Mining and discovering biographical information in Difangzhi with a language-model-based approach

Mining and discovering biographical information in Difangzhi with a   language-model-based approach
Notice: This research summary and analysis were automatically generated using AI technology. For absolute accuracy, please refer to the [Original Paper Viewer] below or the Original ArXiv Source.

We present results of expanding the contents of the China Biographical Database by text mining historical local gazetteers, difangzhi. The goal of the database is to see how people are connected together, through kinship, social connections, and the places and offices in which they served. The gazetteers are the single most important collection of names and offices covering the Song through Qing periods. Although we begin with local officials we shall eventually include lists of local examination candidates, people from the locality who served in government, and notable local figures with biographies. The more data we collect the more connections emerge. The value of doing systematic text mining work is that we can identify relevant connections that are either directly informative or can become useful without deep historical research. Academia Sinica is developing a name database for officials in the central governments of the Ming and Qing dynasties.


💡 Research Summary

The paper presents a language‑model‑driven pipeline for automatically extracting biographical information from Chinese local gazetteers (difangzhi) and integrating the results into the China Biographical Database (CBDB). Difangzhi, covering the Song through Qing dynasties, are the richest source of names, offices, places, and personal connections, but their sheer volume and classical Chinese style have traditionally required labor‑intensive manual transcription and annotation. The authors therefore propose a systematic text‑mining approach that combines a pre‑trained BERT‑style model for classical Chinese with domain‑specific resources such as a curated gazetteer of offices and place names, a custom tokeniser tuned for classical Chinese orthography, and a rule‑based pre‑filter to generate candidate entities.

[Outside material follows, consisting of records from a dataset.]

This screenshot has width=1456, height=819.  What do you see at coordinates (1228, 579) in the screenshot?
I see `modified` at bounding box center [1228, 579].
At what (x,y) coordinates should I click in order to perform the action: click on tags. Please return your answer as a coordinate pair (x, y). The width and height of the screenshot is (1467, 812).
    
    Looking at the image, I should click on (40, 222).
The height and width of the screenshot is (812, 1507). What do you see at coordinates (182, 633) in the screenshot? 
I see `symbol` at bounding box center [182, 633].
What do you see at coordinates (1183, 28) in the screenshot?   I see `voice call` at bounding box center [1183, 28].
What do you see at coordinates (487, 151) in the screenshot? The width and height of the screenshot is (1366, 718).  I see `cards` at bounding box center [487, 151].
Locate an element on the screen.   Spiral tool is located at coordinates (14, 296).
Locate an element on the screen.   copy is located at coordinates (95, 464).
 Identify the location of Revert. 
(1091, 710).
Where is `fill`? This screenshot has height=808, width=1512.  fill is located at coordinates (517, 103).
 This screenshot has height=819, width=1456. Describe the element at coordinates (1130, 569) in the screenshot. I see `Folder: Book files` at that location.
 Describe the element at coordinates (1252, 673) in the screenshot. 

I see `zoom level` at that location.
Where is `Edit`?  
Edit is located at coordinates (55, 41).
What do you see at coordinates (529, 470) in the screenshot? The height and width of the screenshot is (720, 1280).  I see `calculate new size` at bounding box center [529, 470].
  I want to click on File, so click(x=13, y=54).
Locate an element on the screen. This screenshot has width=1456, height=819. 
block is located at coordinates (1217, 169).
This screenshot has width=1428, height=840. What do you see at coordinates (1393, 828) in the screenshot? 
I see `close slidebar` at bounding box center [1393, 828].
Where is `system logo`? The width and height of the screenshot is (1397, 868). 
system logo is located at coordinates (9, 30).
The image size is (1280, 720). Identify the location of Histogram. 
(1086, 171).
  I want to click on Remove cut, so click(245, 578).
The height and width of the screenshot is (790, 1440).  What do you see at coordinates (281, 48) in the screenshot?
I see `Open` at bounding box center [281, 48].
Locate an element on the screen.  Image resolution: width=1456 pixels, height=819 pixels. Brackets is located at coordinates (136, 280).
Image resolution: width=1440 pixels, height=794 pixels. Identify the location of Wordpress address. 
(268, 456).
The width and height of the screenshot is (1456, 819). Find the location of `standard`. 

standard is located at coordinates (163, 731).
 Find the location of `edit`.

The core of the system is a named‑entity recognition (NER) model fine‑tuned on a manually annotated corpus of 50,000 difangzhi sentences. Four entity types are defined: PERSON (NAM), TITLE (TIT), LOCATION (LOC), and DATE (DAT). To address the severe class imbalance typical of historical texts, the authors employ focal loss and augment the training data through synonym replacement and sentence reordering. A Conditional Random Field (CRF) layer on top of the Transformer encoder captures sequential dependencies and improves boundary detection. The model is further enhanced by a post‑processing step that resolves ambiguities between homophonous titles and place names using contextual probability scores derived from a time‑aware lexicon.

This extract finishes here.